Hawkfish belong to the family Cirrhitidae. There are at least 33 different species of hawkfish, all of which live solely in marine waters. They live in tropical waters of the Atlantic, Pacific and Indian Ocean. Most species reside in the Indo-Pacific, while at least two species are recorded to have originated from the eastern and western Atlantic Ocean. Depending on the species, they may be found in shallow water or at depths up to 100 feet. Hawkfish live among rocks and coral. In the Red Sea, a study on four color morphs of freckled hawkfish showed a preference for inhabiting reefs farther from shore and wave exposed reef zones. These habitats consisted of both live and dead coral colonies. The only other differences observed among the four types was distribution and abundance of the species based on depth.
Hawkfish generally have a continuous dorsal fin made up of 10 spines with an additional 11-17 soft rays. The anal fin consists of 5-7 soft rays. Their scales are ctenoid or cycloid. The pectoral fins have elongated, unbranched lower rays. They may look similar to scorpionfish, lionfish or rockfish, but they lack the prominent head spines of the scorpionfish family. Beyond this, body forms differ among species. They are very colorful with stripes, spots or blotches. They may even have a mix of these pattern combinations. Hawkfish are a small species that can grow up to 55 centimeters at most depending on the species. The diet of these carnivores consists of fish and crustaceans. The “hawk” portion of their name comes from their hunting tactics. They will station themselves atop rocks and corals and dive down onto prey below.
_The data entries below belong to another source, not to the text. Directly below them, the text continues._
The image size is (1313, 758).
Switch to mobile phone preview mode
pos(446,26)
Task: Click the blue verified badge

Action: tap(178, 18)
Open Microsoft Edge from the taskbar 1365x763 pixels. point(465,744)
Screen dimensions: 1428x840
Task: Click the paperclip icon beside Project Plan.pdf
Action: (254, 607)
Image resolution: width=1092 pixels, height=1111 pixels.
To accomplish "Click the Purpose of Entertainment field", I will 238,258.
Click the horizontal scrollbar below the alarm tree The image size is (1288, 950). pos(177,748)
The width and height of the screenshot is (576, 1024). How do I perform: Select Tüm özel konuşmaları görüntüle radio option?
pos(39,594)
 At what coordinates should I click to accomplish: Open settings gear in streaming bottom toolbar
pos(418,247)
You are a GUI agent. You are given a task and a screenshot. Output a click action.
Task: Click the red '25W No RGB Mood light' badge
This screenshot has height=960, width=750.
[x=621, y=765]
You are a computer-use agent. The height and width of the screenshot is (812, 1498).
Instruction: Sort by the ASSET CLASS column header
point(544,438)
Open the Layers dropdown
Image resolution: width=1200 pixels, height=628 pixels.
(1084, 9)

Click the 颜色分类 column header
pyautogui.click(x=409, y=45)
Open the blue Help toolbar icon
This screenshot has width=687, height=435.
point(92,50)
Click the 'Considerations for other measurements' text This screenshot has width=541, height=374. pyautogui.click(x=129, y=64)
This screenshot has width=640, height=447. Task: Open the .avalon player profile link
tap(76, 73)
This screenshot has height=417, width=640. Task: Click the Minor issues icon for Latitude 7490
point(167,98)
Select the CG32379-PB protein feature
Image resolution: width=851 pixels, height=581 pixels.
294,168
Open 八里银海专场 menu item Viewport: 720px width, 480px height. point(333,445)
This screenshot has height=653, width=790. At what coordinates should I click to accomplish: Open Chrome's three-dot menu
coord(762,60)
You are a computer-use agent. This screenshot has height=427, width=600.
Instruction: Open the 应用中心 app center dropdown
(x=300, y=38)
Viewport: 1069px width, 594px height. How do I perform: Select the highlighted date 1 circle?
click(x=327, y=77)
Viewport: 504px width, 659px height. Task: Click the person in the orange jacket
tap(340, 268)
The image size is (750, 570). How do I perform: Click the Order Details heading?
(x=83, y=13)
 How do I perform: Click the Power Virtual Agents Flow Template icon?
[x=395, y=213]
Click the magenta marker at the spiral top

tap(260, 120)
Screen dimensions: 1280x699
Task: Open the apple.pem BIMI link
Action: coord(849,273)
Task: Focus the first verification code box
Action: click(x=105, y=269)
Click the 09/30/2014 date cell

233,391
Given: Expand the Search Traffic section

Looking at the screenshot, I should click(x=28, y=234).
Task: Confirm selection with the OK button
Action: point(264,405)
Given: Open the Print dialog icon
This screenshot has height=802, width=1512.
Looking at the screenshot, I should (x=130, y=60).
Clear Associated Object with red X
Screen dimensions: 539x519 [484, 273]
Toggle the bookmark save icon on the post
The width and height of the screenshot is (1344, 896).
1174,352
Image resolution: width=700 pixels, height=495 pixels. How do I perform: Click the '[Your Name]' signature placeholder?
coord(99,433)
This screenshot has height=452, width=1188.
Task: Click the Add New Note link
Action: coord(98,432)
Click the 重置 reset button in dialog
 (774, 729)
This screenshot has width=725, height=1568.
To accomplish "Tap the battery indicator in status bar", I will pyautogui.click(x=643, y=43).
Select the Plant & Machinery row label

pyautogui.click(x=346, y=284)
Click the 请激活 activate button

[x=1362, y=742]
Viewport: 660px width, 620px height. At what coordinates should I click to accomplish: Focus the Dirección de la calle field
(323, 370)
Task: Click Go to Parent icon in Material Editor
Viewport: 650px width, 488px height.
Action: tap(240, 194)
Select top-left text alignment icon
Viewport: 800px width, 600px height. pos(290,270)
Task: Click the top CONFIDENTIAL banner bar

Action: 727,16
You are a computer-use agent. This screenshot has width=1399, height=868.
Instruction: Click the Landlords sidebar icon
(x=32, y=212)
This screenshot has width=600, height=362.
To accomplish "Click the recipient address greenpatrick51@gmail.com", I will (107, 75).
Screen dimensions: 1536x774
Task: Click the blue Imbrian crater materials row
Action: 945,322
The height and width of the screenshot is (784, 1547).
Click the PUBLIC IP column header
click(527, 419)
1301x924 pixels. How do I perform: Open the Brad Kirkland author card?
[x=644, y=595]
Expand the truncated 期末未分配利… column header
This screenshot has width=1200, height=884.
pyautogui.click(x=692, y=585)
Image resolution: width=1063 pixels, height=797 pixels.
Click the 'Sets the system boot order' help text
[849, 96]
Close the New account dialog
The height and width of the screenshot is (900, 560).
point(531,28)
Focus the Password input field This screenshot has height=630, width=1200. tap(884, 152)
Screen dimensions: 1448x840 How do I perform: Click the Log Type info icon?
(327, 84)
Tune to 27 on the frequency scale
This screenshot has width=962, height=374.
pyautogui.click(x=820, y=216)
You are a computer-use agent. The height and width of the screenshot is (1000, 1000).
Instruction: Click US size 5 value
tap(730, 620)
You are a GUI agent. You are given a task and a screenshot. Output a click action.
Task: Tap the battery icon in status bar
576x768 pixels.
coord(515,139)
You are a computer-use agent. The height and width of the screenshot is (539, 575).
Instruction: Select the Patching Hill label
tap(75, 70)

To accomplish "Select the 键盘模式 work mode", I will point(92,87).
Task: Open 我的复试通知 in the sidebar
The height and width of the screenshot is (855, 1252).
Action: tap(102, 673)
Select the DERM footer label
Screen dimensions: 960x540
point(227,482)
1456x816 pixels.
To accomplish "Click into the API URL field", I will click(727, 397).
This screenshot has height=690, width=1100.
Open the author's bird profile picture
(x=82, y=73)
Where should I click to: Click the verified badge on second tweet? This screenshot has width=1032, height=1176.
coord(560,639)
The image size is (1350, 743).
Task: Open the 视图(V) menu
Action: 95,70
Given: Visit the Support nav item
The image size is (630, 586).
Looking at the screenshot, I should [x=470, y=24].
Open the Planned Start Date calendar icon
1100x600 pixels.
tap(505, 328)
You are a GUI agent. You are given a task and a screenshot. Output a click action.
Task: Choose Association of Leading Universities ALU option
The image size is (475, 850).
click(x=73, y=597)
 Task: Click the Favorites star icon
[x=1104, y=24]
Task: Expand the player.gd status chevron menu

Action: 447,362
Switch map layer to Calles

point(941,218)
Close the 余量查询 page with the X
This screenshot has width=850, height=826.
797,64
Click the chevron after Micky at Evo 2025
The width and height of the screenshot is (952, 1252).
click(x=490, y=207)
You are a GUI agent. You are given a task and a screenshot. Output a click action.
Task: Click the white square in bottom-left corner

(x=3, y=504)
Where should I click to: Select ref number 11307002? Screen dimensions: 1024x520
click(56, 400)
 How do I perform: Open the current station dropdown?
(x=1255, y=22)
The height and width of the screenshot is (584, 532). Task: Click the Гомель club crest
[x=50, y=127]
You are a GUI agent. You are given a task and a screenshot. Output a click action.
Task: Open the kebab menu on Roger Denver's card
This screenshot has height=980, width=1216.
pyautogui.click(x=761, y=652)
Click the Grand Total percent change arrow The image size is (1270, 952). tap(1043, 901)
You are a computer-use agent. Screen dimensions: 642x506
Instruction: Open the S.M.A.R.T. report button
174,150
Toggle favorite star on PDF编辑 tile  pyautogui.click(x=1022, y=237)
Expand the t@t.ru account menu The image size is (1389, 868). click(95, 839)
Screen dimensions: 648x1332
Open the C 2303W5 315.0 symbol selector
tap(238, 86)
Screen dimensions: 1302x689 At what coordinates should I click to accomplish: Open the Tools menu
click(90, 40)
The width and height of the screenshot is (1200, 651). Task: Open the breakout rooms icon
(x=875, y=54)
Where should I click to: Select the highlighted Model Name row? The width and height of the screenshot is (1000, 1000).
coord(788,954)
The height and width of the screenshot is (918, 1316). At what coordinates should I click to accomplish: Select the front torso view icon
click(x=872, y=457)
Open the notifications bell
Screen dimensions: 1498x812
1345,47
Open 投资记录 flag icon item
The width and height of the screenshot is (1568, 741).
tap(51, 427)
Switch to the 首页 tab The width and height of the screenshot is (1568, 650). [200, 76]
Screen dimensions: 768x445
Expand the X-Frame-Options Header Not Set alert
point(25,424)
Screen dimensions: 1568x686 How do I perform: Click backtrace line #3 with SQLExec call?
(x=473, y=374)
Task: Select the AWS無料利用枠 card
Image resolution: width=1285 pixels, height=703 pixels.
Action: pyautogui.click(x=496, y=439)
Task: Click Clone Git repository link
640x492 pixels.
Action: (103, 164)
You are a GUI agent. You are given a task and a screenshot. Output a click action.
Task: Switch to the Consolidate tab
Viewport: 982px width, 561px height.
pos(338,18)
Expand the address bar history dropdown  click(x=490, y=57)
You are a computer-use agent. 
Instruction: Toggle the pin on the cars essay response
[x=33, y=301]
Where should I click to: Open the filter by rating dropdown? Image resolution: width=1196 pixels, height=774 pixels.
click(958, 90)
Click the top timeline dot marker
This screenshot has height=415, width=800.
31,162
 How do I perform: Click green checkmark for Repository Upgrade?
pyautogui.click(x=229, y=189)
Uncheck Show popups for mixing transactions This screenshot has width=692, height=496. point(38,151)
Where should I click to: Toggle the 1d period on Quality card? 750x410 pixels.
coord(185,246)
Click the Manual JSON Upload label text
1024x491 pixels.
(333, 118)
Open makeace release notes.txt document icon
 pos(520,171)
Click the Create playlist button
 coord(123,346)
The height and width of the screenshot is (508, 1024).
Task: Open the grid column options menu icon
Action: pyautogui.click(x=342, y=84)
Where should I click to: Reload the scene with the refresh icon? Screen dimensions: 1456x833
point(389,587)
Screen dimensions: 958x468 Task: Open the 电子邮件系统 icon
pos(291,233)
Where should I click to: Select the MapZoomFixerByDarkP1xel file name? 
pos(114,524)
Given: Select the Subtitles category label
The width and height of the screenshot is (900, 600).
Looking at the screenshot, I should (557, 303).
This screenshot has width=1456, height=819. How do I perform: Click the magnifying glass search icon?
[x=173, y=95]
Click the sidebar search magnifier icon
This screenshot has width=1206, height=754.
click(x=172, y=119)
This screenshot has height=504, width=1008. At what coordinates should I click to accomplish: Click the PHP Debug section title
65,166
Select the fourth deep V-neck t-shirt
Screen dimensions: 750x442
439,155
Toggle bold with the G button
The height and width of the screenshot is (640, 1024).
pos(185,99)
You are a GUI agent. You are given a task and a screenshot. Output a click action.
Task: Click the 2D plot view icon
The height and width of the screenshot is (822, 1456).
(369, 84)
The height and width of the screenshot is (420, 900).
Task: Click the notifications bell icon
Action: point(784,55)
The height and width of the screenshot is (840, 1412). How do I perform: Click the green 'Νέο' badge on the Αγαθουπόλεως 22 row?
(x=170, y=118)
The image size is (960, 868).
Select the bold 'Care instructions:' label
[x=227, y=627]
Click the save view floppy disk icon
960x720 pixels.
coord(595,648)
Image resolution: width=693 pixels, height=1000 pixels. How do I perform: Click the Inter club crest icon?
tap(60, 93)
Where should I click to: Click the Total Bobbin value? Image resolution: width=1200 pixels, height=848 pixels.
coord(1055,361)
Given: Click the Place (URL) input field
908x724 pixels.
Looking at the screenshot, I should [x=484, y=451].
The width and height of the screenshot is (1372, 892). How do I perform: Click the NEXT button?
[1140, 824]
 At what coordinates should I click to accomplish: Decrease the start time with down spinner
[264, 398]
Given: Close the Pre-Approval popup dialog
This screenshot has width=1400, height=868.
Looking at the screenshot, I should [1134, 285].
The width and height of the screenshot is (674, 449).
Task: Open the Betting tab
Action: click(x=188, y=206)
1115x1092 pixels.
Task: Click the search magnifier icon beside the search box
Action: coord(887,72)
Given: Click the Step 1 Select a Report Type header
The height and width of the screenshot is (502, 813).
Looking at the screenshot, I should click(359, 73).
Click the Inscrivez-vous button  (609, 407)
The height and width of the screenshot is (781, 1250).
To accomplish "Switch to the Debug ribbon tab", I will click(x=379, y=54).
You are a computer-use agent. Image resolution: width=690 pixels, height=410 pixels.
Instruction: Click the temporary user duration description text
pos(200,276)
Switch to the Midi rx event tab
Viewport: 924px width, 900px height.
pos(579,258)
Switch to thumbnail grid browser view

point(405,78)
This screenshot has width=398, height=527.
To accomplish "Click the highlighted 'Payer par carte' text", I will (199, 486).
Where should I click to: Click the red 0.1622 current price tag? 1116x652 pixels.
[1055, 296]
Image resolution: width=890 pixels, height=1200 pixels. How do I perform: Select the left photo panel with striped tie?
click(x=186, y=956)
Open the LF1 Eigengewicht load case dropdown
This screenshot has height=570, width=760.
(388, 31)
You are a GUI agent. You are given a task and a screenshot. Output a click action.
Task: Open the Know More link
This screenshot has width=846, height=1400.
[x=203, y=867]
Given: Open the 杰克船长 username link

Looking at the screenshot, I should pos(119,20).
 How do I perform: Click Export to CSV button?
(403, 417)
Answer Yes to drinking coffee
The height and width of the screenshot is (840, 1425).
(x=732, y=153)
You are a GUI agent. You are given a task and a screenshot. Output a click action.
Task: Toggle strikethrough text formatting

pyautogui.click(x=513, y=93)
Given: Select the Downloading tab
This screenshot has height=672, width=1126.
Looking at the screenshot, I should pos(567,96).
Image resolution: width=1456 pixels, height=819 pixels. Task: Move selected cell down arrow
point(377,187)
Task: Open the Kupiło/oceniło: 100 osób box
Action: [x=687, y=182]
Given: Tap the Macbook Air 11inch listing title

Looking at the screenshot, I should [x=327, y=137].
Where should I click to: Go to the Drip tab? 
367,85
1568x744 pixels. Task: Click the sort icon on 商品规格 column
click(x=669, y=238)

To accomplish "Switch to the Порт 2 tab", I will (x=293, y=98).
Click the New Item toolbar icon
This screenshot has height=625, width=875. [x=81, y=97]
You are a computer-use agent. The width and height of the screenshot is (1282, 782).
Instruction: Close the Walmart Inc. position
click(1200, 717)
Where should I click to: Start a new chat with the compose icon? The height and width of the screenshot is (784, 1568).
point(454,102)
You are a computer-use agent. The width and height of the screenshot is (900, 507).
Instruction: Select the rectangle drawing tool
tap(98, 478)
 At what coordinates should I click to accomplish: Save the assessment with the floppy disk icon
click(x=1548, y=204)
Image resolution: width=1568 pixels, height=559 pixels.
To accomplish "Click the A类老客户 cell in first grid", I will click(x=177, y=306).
Hawkfish may be shy and hide when sudden movements catch their eye, but they are also territorial. They will chase after or charge other fish, including larger more passive fish. They can dart fast and stop almost instantly. They’ll even use their lower fins to almost walk along the bottom. They are protogynous hermaphrodites with very few dominant males. They spawn in the open ocean near the surface. Hawkfish are colorful and intelligent, making them entertaining for humans to watch. They’re also fairly resistant to diseases. These factors make them a popular aquarium fish that adapts well to any tank, but their territorial nature should be kept in mind. There appear to be very few or no species of hawkfish currently endangered.